▶ **APPLY WHAT YOU READ**
**1.** According to the news article about the court ruling on the Kokoschka painting, in what year did Claudia Seger-Thomschitz formally seek the painting?
**2.** Continue the news article about the court ruling on the Kokoschka painting from its last sentence.

▶ **EXTRACT PROVIDED**
*** Block opens ***

A federal appeals court in Boston ruled today the heir of a Jewish art collector in Vienna has no right to a painting by an early 20th-century expressionist that wound up at the MFA because she waited too long under Massachusetts law to file a claim.

At issue is "Two Nudes (Lovers)," by impressionist Oskar Kokoschka, which Dr. Oskar Reichel bought from the artist himself. The Court of Appeals for the First Circuit in Boston acknowledged the exact reason why Reichel transferred ownership of the painting to a Jewish art dealer who had more luck getting out of Nazi-occupied Vienna "is not clear cut."

But, the judges continued, Claudia Seger-Thomschitz claim is governed by the Massachusetts three-year statute of limitations. And under a generous interpretation, she should have filed no later than 2006, three years after a Vienna museum agreed to given her other paintings Reichel sold under duress after the Nazis marched into Vienna. Because she did not formally seek the painting until 2007, she loses, the court ruled, noting that MFA information about the painting was readily available to the public.

*** Block closes ***

▶ **RAW DATA**
*** Block opens ***

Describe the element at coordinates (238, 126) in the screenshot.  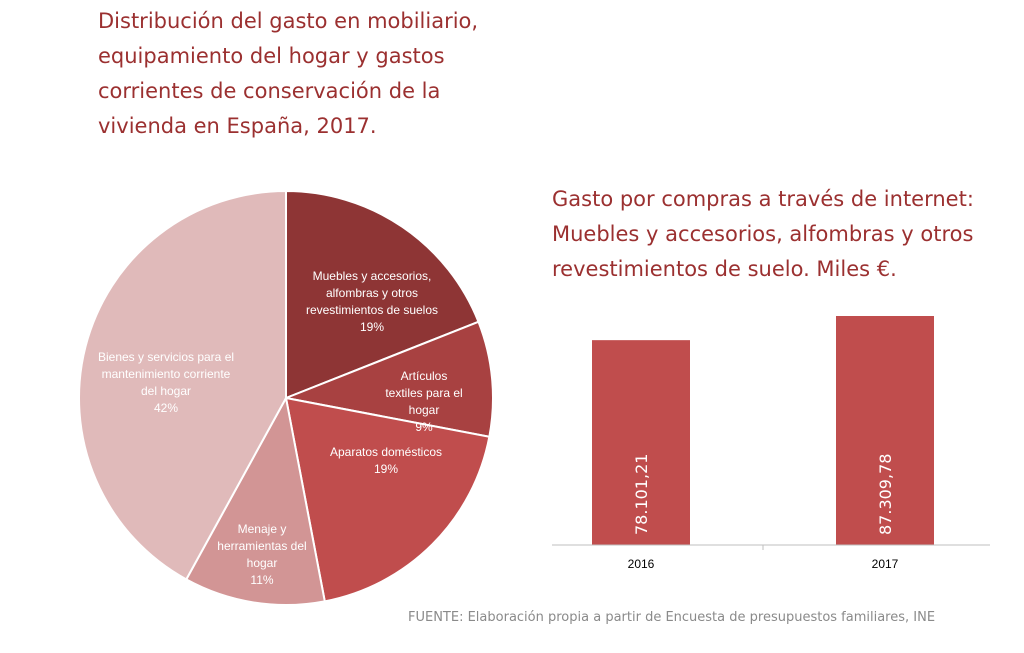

*** Block closes ***

▶ **RESULTS OF THE TASKS**
**1.** 2007

**2.**
Although the availability of some of these sources may not have been obvious to Seger-Thomschitz, who is a nurse with no specialized training in Nazi-era art claims, that fact does not excuse her delay. It was her burden under Massachusetts law to discover from the relevant professional communities whether she had a cognizable legal claim.

The court added:

Seger-Thomschitz did not submit her own affidavit to explain what she was doing between 2003 and 2007, a curious omission given that she is in the best position to account for that period. Her American attorney, whom she retained in 2006, submitted an affidavit in connection with her Rule 56(f) request in which he stated that Seger-Thomschitz and her Austrian attorney "had come to believe that all of the artwork that Oskar Reichel lost due to Nazi persecution had remained in Vienna and had been restituted." Of course, in light of all the publicly available information about the provenance of the Painting, a mistake of that sort does not delay the commencement of the limitations period. Any reasonable jury confronted with the summary judgment record would conclude that Seger-Thomschitz's causes of action accrued no later than the fall of 2003, when she learned that the Nazis had confiscated artworks from Dr. Reichel, and could then, with reasonable diligence, have discovered her claim to the Painting. Because she did not make a demand on the MFA until March 12, 2007, more than three years after her causes of action accrued, summary judgment was properly granted on the MFA's limitations defense.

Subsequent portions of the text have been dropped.